:: TEXTE À LIRE

Dans le cas habituel ; un investisseur en obligation reçoit son coupon entièrement en liquide et il lui est laissé le soin de réinvestir ces fonds du mieux qu’il puisse. Le coupon sur action de notre investisseur en actions, par contraste, est partiellement conservé par la société et réinvesti par celle-ci sur les bases du taux de retour sur capital que gagne la société. En d’autres termes, si nous retournons vers notre univers d’entreprises, une portion des 12% qui sont gagnés chaque année sera distribuée sous forme de dividendes et le solde réinvesti dans l’univers afin de continuer à gagner également du 12%.
Cette caractéristique des actions – le réinvestissement d’une partie du coupon – peut être une bonne ou une mauvaise nouvelle, en fonction du degré d’attractivité relatif de ces 12%. Cette nouvelle était effectivement très bonne dabs les années 50 et au début des années 60. À une époque où les obligations ne rapportaient que du 3 ou du 4%, le droit de pouvoir investir automatiquement une portion du coupon sur actions à 12% avait beaucoup de valeur. Vous remarquerez qu’il ne suffisait pas aux investisseurs d’investir sur des actions pour s’approprier ce rendement de 12%. Les cours des actions durant cette période se sont échelonnés à des niveaux bien supérieurs à leurs valeurs comptables, et la prime à payer sur ceux-ci empêchait les investisseurs de soutirer directement de l’univers des entreprises cotées le taux de rendement sur fonds propres, quel qu’il soit, que gagnaient ces entreprises en agrégat. Vous ne pouvez pas à la fois payer beaucoup plus que le pair sur une obligation rapportant 12%, et en même temps parvenir à gagner du 12% pour vous-même.
Mais sur les bénéfices non distribués, les investisseurs pouvaient gagner du 12%. En effet, les bénéfices réinvestis permettaient aux investisseurs d’acheter pour sa valeur comptable une portion d’une entreprise qui, dabs l’environnement économique qui prévalait alors, valait bien plus que sa valeur comptable.
C’était une situation qui n’offrait pas beaucoup d’arguments à ceux qui prônaient la distribution de dividendes aux actionnaires et décourageaient fortement le réinvestissement des bénéfices. Et de fait, plus l’investisseur pensait que les chances de pouvoir réinvestir ses bénéfices à 12% étaient fortes, plus il accordait de la valeur à ce privilège de réinvestissement, et plus il était prêt à payer pour cela. Au début des années 60, les investisseurs s’empressaient de payer des prix élevés pour les compagnies de distribution électrique qui étaient localisées dans des zones à forte croissance, car ils savaient que ces entreprises avaient la capacité de réinvestir une très grande portion de leurs bénéfices. Par contre, les utilités qui opéraient dans des environnements moins porteurs, ce qui leur dictaient de plus lourdes distributions de dividendes, s’échangeaient à des cours inférieurs.

::::

* CONSIGNE:
Répondez à ces questions d'après le texte sur les actions et les obligations :
(a) Sous quelle forme un investisseur en obligation reçoit-il son coupon dans le cas habituel ?
(b) Combien rapportaient les obligations dans les années 50 et au début des années 60 ?
(c) Pour quelles entreprises les investisseurs payaient-ils des prix élevés au début des années 60 ?
Les entrées forment un matériau distinct du texte.

:: ENTRÉES

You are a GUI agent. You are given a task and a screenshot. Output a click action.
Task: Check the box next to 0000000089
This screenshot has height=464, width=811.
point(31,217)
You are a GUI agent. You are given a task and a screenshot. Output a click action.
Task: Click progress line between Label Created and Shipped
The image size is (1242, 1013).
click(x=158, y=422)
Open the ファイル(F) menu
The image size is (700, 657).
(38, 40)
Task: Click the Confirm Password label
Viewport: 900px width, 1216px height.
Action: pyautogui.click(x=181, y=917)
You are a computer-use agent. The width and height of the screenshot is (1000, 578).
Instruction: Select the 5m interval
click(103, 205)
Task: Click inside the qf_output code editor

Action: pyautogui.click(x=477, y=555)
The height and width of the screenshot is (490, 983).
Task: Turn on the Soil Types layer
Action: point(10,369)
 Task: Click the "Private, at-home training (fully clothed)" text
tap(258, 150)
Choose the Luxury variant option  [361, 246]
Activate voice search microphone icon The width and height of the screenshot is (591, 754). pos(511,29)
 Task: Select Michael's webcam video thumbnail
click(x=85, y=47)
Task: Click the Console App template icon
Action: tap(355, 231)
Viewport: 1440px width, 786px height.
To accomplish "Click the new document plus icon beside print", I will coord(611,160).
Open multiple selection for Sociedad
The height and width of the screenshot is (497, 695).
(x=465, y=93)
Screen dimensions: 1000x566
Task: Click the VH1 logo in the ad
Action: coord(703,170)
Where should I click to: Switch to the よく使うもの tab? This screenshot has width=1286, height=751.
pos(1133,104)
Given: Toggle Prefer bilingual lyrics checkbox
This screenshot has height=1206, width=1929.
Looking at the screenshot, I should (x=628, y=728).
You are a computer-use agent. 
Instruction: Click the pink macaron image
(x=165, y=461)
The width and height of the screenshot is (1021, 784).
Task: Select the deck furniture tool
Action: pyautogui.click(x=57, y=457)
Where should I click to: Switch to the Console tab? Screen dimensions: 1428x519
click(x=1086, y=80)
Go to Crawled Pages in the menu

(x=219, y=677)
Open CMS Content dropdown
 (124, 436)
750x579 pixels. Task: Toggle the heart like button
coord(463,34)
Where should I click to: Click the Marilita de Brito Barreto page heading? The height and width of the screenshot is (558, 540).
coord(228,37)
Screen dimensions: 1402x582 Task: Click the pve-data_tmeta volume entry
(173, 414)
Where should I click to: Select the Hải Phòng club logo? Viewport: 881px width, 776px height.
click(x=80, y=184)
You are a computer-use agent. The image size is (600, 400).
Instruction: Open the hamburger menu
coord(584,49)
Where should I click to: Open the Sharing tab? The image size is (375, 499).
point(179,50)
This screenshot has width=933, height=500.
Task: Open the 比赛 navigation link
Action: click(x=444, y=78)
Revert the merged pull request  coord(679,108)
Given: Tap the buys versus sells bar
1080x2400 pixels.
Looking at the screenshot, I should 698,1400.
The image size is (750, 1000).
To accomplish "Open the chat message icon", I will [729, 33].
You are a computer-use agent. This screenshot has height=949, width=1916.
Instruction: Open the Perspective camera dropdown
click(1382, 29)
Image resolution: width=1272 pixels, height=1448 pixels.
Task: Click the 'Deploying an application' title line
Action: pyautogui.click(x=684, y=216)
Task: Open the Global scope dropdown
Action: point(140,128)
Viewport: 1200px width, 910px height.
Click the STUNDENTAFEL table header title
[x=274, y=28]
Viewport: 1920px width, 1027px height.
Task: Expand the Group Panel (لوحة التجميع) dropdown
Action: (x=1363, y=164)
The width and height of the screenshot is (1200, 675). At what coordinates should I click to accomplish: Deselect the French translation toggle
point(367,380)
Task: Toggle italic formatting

::::

* RÉPONSE:
(a) Il le reçoit entièrement en liquide.
(b) Elles ne rapportaient que du 3 ou du 4 %.
(c) Pour les compagnies de distribution électrique situées dans des zones à forte croissance.